Reproduce word for word the passage of the blog post on government dietary advice below, from "Saturday, August 15, 2015" to "all the time.".

> [Extracted text]
<<<<

Saturday, August 15, 2015

Next Time Government Gives You Dietary Advice, Consider Doing the Opposite

Pointing out the always-changing guidelines of salubrious living is a long-running joke in America. It's worth remembering, though, that any self-corrections we make,  and we make them all the time in real life using common sense, are far more difficult when government puts its imprimatur on pseudoscience, which it also does all the time.

In the Dietary Guidelines for Americans, the federal government's advice manual for citizens, we are warned that "not eating breakfast has been associated with excess body weight." But when researchers from Columbia University decided to test this notion, they found nothing of the sort: "In overweight individuals, skipping breakfast daily for 4 weeks leads to a reduction in body weight," the study's authors note. Other researchers did the same and came to similar conclusions. How many parents and overweight Americans took this advice as gospel when they could have been losing weight by skipping buttermilk pancake breakfasts?

>>>>

> [Excerpted data]
<<<<

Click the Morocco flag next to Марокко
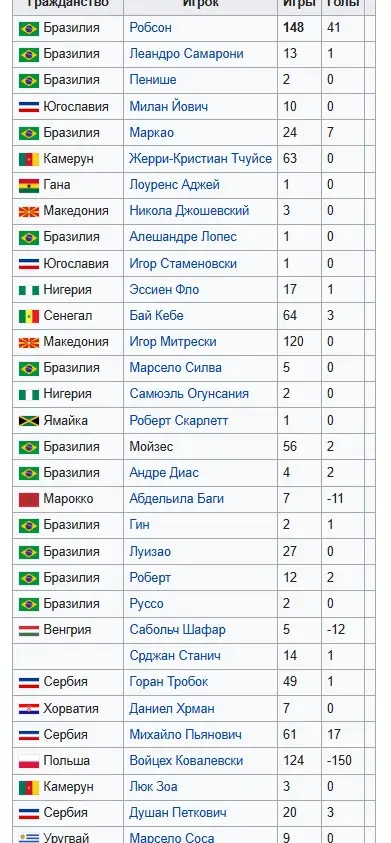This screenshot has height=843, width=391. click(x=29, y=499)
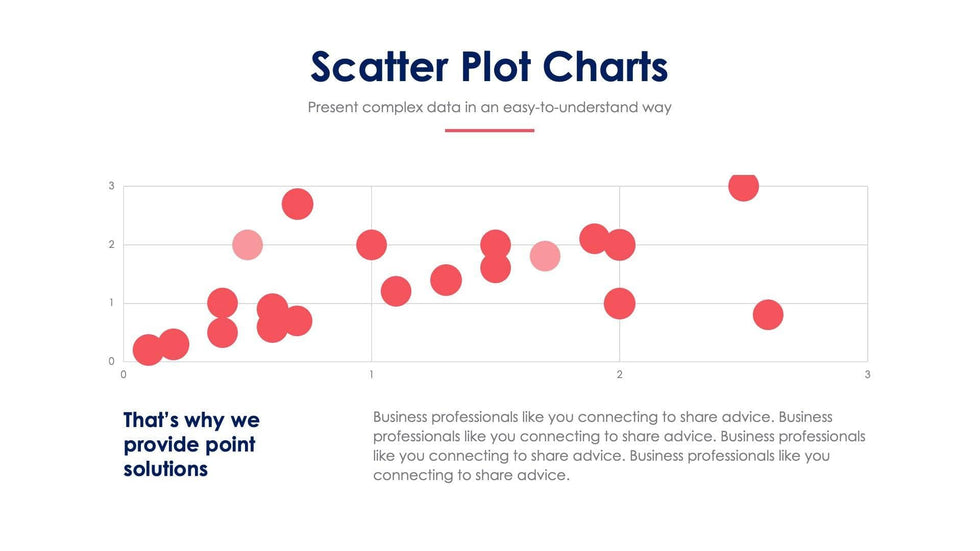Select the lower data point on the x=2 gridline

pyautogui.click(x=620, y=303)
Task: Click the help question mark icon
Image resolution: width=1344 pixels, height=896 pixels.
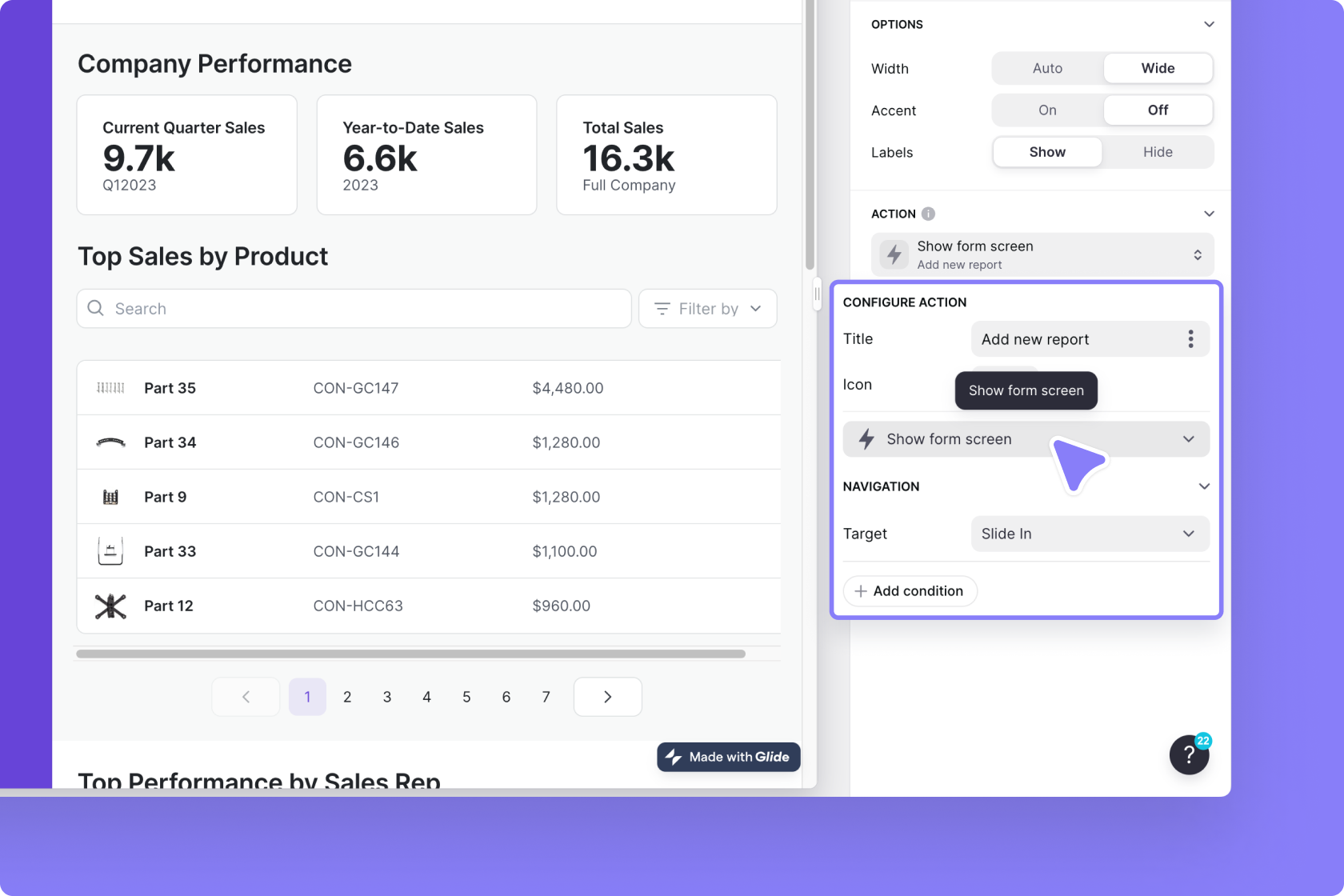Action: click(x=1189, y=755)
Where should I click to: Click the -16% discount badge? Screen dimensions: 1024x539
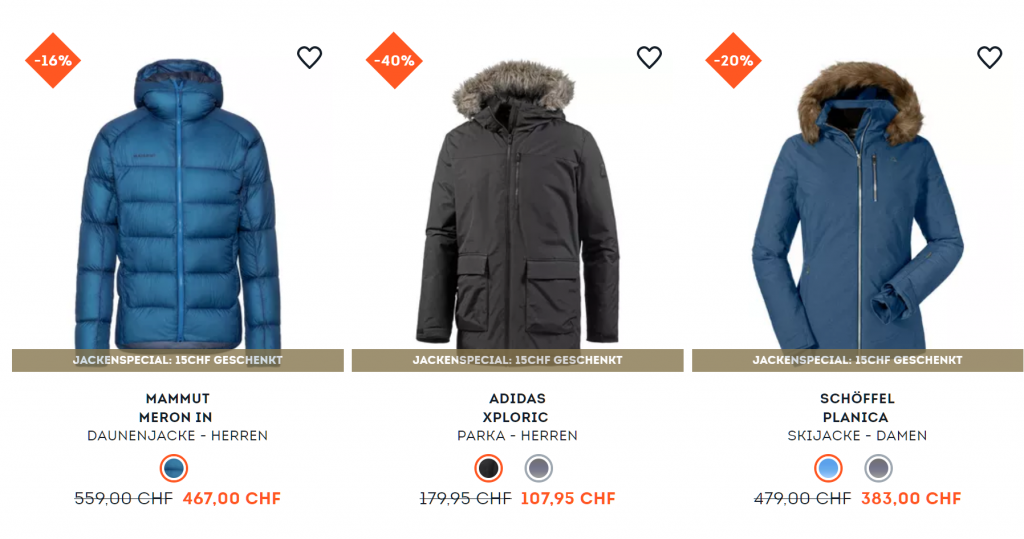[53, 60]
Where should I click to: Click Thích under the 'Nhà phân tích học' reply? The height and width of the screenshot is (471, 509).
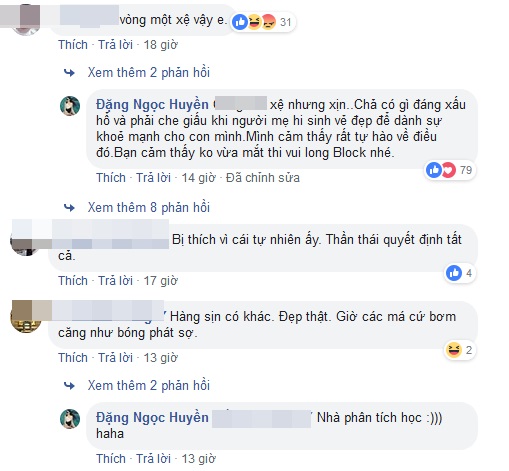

>>>>

> [Response box]
Saturday, August 15, 2015

Next Time Government Gives You Dietary Advice, Consider Doing the Opposite

Pointing out the always-changing guidelines of salubrious living is a long-running joke in America. It's worth remembering, though, that any self-corrections we make,  and we make them all the time in real life using common sense, are far more difficult when government puts its imprimatur on pseudoscience, which it also does all the time.